Sunday, March 18, 2018

The Terrified Timber

The first big stop on our journey to Arizona was at Petrified Forest National Park. I'd heard of it, but never thought much about it until I saw it happened to be on the way anyway, so of course we stopped. We were impressed. It wasn't an overly large park, but there were a lot of cool things to see and check out. Apparently, quite some time ago, there was a big forest in this now desolate part of the world. These once massive trees fell to the ground, were buried by the water and dirt, and somehow that I don't fully understand, turned to stone. It was almost unreal, because it literally looked like ancient loggers had been there, cutting down trees, sawing them in chunks, and sometimes scattering pieces about. Parts of it looked like there had been a giant wood chipper sending chunks of rocky wood all over the otherwise smooth, sandy landscape. We took a few short hikes and drove through the whole park. They made sure to tell everyone that it's illegal to take any of the wood, because it was definitely tempting. Back in the day, people apparently used to haul it all off, but the National Park was created to protect it from that. But there's so much of it in the surrounding areas that we were able to find a pretty big petrified wood store outside the park and bought some souvenir, uh, rocks... for ourselves.
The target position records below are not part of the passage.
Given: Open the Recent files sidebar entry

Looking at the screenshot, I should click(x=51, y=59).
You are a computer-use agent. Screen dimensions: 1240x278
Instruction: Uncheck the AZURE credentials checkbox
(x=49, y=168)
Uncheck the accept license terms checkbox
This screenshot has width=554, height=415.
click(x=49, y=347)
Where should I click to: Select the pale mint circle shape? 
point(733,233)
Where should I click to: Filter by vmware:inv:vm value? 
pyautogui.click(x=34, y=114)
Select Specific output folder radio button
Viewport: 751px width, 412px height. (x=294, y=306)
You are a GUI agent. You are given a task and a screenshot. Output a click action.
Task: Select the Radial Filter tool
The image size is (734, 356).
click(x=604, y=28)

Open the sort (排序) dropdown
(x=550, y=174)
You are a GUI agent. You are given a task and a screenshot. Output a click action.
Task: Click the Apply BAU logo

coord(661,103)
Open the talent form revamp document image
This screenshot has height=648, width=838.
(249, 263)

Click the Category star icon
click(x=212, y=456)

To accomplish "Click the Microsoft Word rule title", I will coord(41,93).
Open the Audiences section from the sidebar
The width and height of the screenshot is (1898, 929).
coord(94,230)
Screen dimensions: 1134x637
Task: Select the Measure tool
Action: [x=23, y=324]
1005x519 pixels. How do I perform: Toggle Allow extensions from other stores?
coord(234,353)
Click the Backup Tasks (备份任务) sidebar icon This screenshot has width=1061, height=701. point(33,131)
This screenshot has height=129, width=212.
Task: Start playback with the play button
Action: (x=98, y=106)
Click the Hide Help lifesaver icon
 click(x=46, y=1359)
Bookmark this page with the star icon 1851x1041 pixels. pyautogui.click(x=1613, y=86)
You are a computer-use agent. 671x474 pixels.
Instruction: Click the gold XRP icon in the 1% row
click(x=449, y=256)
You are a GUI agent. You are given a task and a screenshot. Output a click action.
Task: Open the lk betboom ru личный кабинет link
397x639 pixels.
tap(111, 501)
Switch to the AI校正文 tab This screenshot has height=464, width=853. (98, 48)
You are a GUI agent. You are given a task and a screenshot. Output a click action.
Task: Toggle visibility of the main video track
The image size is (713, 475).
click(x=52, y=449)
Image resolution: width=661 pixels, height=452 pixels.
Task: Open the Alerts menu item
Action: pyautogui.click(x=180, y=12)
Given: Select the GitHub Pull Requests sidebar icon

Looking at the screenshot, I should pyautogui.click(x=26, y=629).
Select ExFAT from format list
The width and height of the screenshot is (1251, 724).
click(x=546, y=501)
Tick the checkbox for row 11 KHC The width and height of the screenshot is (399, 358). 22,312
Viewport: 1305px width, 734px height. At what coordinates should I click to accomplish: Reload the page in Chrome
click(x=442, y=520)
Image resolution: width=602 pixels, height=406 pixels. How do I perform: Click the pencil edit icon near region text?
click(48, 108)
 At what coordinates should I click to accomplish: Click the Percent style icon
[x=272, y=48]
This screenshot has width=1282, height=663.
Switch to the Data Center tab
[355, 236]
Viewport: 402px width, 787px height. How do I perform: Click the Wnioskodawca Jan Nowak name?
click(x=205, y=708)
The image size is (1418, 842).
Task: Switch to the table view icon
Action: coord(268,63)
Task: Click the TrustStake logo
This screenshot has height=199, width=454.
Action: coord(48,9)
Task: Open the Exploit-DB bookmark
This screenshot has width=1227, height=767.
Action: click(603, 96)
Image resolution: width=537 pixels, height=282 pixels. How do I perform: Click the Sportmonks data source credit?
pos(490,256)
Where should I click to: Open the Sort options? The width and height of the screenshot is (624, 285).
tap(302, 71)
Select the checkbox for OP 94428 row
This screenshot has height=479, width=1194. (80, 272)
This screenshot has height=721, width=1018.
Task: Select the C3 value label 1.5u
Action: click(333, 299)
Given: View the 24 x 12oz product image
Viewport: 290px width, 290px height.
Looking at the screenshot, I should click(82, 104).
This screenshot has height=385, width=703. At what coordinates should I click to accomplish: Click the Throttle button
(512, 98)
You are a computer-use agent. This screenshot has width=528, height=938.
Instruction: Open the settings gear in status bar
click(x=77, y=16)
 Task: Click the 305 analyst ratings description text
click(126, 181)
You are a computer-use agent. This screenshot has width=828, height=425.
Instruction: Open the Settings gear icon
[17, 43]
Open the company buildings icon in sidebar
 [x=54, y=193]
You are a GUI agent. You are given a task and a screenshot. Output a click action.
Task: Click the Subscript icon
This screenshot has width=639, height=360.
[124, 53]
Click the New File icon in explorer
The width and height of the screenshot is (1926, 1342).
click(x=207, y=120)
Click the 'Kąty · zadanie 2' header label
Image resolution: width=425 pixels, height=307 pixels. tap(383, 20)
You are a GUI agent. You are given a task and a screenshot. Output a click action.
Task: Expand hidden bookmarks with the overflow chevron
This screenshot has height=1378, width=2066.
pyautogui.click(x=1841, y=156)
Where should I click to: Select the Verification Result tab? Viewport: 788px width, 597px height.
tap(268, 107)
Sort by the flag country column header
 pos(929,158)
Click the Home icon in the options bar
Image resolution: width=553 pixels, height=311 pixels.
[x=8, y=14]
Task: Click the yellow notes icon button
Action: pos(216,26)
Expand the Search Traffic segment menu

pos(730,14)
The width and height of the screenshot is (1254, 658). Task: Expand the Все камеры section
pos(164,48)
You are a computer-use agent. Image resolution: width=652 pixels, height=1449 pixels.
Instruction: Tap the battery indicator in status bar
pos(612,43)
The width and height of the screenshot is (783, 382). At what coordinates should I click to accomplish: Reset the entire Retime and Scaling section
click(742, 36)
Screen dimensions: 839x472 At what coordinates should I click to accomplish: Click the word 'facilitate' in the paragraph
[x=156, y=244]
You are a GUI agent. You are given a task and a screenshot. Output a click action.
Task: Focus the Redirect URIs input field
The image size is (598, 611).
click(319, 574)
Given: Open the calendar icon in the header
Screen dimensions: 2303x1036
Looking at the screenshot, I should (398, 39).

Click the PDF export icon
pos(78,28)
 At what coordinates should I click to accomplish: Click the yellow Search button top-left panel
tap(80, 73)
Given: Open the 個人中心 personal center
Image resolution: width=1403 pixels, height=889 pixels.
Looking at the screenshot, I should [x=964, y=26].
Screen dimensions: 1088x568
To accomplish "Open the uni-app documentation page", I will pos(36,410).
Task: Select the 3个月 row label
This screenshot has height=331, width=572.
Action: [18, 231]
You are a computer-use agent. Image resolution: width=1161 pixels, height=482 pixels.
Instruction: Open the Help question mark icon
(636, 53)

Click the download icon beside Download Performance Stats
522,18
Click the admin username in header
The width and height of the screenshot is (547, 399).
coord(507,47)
The pictures online don't do this place justice... check it out:


This old car and some telephone poles is all that remains of the once fabled Route 66 that ran from Chicago to Los Angeles, passing right through the park. Tourists used to roll through Arizona in cars like this... I'll bet it was hot in the summertime without AC. The weather was perfect for us... even after it rained and snowed on the drive up.



Kind of hard to see here, but the dunes were often blue and almost purple in color.





Looks like you could throw it in your campfire... not sure it'd burn though.